Jeder Winzer verfolgt mit dem Ausbau im Holz unterschiedliche Ziele, daher lässt sich diese Frage pauschal nur schwer beantworten. Die Kombination aus den Faktoren, Wein, Fass und Zeit spielt dabei die entscheidende Rolle: Ein Weißwein kann beispielsweise durch wenige Monate im neuen, amerikanischen Eichenfass attraktive Aromen erhalten. Nicht selten verbringt ein großer Bordeaux hingegen mehrere Jahre in Eichenfässern zweiter Belegung, um Struktur aufzubauen und Eleganz zu erwerben.

Die Dauer der Fasslagerung ist in manchen Weinregionen direkt mit einer Qualitätsbezeichnung verbunden. Weinfreunden dürften spanische Begriffe wie „Crianza“ und „Reserva“ genauso bekannt sein wie „Riserva“-Weine aus Italien. Sie geben genau definierte Anforderungen an die Mindestdauer im Fass und die anschließende Reifezeit in der Flasche vor. Eine Regelung, die dem Konsumenten zwar die Orientierung vereinfacht, aber nicht per se ein Qualitätsgarant ist.

Was kostet ein Weinfass?

Nicht nur die Herstellung des Fasses durch den Küfer ist sehr aufwendig, auch der Rohstoff hat seinen Preis. Aus einer Eiche lassen sich lediglich zwei Fässer herstellen und diese braucht mehrere Dekaden, um auf die geforderte Größe zu wachsen. Daher ist es nicht verwunderlich, dass ein gutes Barrique 1.000 Euro und mehr kostet. Runtergerechnet auf die einzelne Flasche Wein, bedeutet dies einen Preisaufschlag von drei Euro! So erklärt sich, dass fassgereifte Weine immer teurer sind als holzfreie Exemplare.
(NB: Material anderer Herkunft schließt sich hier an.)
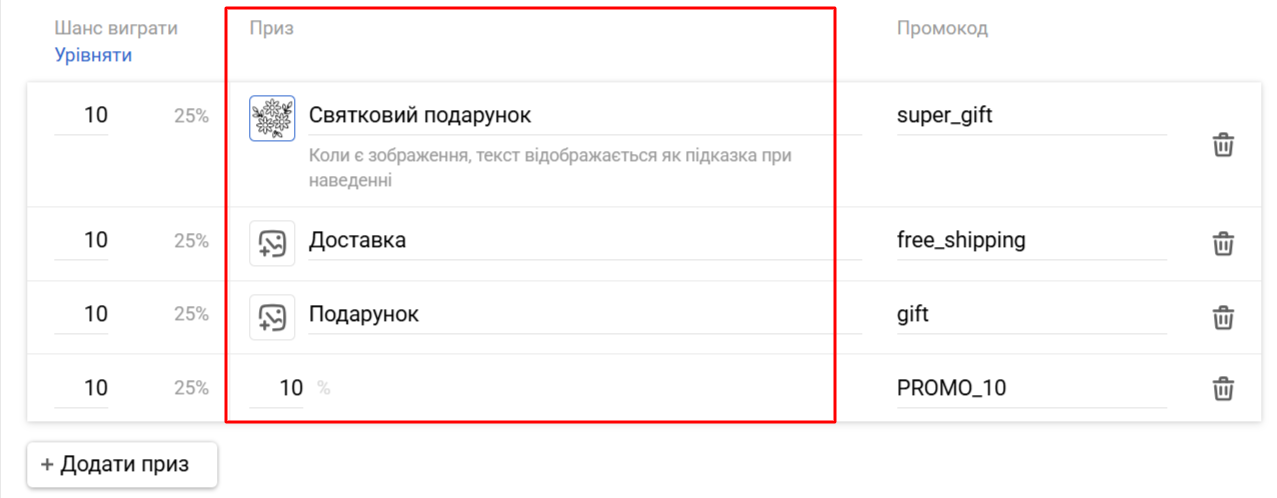
Task: Remove the gift promo code row
Action: point(1223,317)
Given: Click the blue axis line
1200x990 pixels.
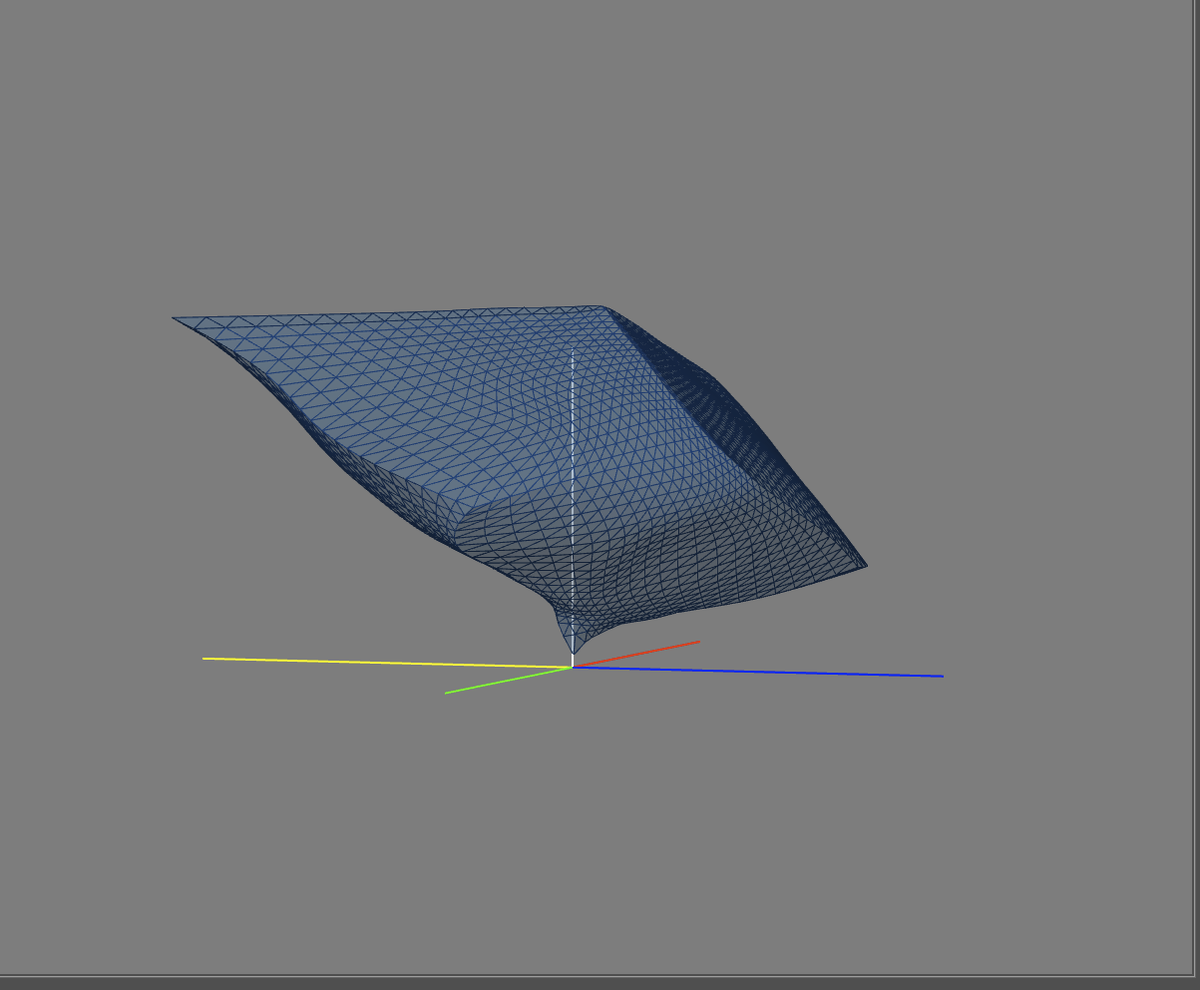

Macht der Ausbau im Fass den Wein wirklich besser?

Pauschal lässt sich diese Frage nicht beantworten. Ist ein Wein bereits vor der Fassreife nicht gut, wird er nach seiner Zeit im Holz nicht besser sein. Lediglich aromatisch „angepasst“. Sofern man nicht das passende Fass einsetzt, kann man selbst bei gutem Wein Fehler machen.

Trotzdem lässt sich sagen: Bei sehr kräftigen Rotweinen ist der Einsatz von hoher Qualität und langer Lebensdauer mehr als angeraten. In den meisten Fällen profitieren die Weine von der Zeit im Fass. Allerdings muss insbesondere neues Holz mit großem Feingefühl eingesetzt werden: Der Einfluss von Holz kann so groß sein, dass er dem Wein sämtliche Identität raubt. Zwar kann man dann den Einfluss des Fasses herausschmecken, doch ist es unmöglich, noch Rückschlüsse auf Rebsorte oder Anbaugebiet zu ziehen. Wenn einem Weinfreund aufrichtige und originäre Weinherstellung wichtig sind, sollte ihm das nicht behagen.